A depressão é um grande problema de saúde pública, tanto pela sua freqüência quanto pela possibilidade de afetar os relacionamentos sociais, familiares, de trabalho e a qualidade de vida. Os custos diretos (com elaboração de políticas de saúde adequada, custos do tratamento para o paciente e para os sistemas de saúde) e indiretos (como perda da capacidade de trabalho) levam a um grande prejuízo.

Nos Estados Unidos da América, estima-se que a depressão corresponda a 75% de todas as hospitalizações psiquiátricas. Segundo alguns autores, isso significa um custo de 0,3 a 0,9 bilhões de dólares por ano.

Mas de onde vem a depressão?

Não sabemos ao certo ainda de onde a depressão vem. Provavelmente a combinação de muitos fatores leva à depressão. O que se sabe hoje é que provavelmente há um componente hereditário envolvido no aparecimento da depressão. Pessoas com depressão geralmente têm parentes que sofrem da mesma doença.

Sabemos também que na depressão as pessoas doentes apresentam alterações biológicas, ou seja, várias evidências sugerem que há alterações na regulação do funcionamento dos neurotransmissores (substâncias químicas que funcionam como “mensageiros” no sistema nervoso central).

Fatores de vida estressantes, outras doenças físicas, uso de certos medicamentos, álcool e drogas também podem contribuir para o aparecimento do quadro.

Quais queixas e sinais devem ser observados?

Sintomas persistentes de tristeza e desesperança podem apontar para uma suspeita de depressão, em contraste com a reação emocional de tristeza em situações vivenciais.

A depressão afeta o humor, o pensamento, as funções corporais e o comportamento. O humor pode estar persistentemente triste, melancólico, mas podem surgir também queixas de irritabilidade ou “sentimento de incapacidade de sentir emoções”. Queixas de dificuldade para sentir prazer também são freqüentes.

O pensamento em geral é negativo, com ideação de culpa, incapacidade, baixa auto-estima e pessimismo exacerbado. Freqüentemente a concentração diminui e há dificuldade para tomar decisões Podem surgir pensamentos de morte e de que a vida não vale mais a pena.

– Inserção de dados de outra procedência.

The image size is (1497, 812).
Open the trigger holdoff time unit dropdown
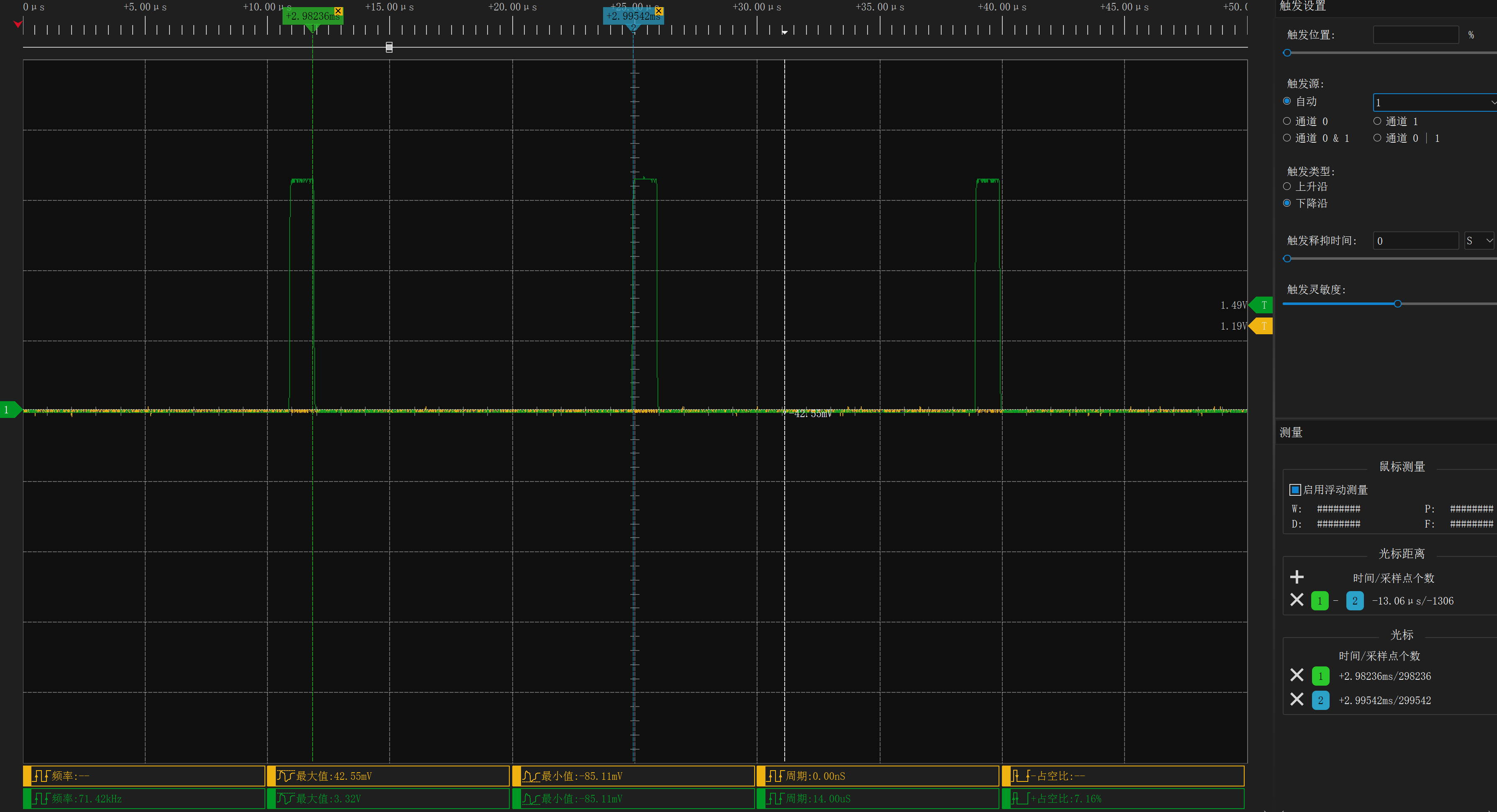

As funções corporais também estão afetadas: desânimo e falta de energia são queixas comuns. Podem surgir alterações da movimentação, com lentificação ou agitação. Alterações do apetite são freqüentes, com inapetência e perda de peso. Alguns podem apresentar queixas opostas, com aumento de apetite. Freqüentemente o sono encontra-se alterado, com despertar precoce, sono entrecortado ou dificuldade para iniciar o sono. Alguns apresentam quadro inverso, com sono excessivo. O desejo sexual encontra-se diminuído em muitos casos.

Mudanças de comportamento incluem isolamento social, dificuldades de convívio familiar e de trabalho.

Em situações mais graves os cuidados básicos de alimentação e higiene ficam comprometidos.

Muitas dessas pessoas não procurarão tratamento adequado. Por que isso acontece?

Diversos fatores podem ser apontados, mas sem dúvida alguns dos mais importantes são: falta de informação sobre a doença e o estigma relacionado à depressão.

Um fator que habitualmente retarda ou inviabiliza a busca de tratamento é o estigma. Muitas vezes a doença é avaliada pela família ou ambiente de convívio social e de trabalho como preguiça, fraqueza e até mesmo defeito de caráter. Nas situações de trabalho o indivíduo se defronta com incompreensão, avaliação negativa. Isso certamente retarda a procura de um profissional de saúde para uma avaliação completa e indicação de tratamento.

Nas situações familiares muitas vezes nota-se a crença de que a melhora pode depender de estímulos ou “mudança de vida”. A melhora da depressão depende certamente de um tratamento adequado, não de força de vontade.

Como uma sociedade, somos bombardeados diariamente com informações sobre pessoas com doenças mentais.

A mídia e os veículos de informação muitas vezes caracterizam estas pessoas como incapazes, com “desvios de conduta”, imprevisíveis.

Este fato pode trazer conseqüências trágicas.

Muitas pessoas com problemas mentais não procuram tratamento por vergonha associada à doença. A maioria tem uma expectativa de alguma forma de discriminação no ambiente de trabalho e em situações sociais.

O tratamento pode mudar radicalmente a qualidade de vida do indivíduo, incluindo diferentes estratégias: tratamento medicamentoso, psicoterapia e outros.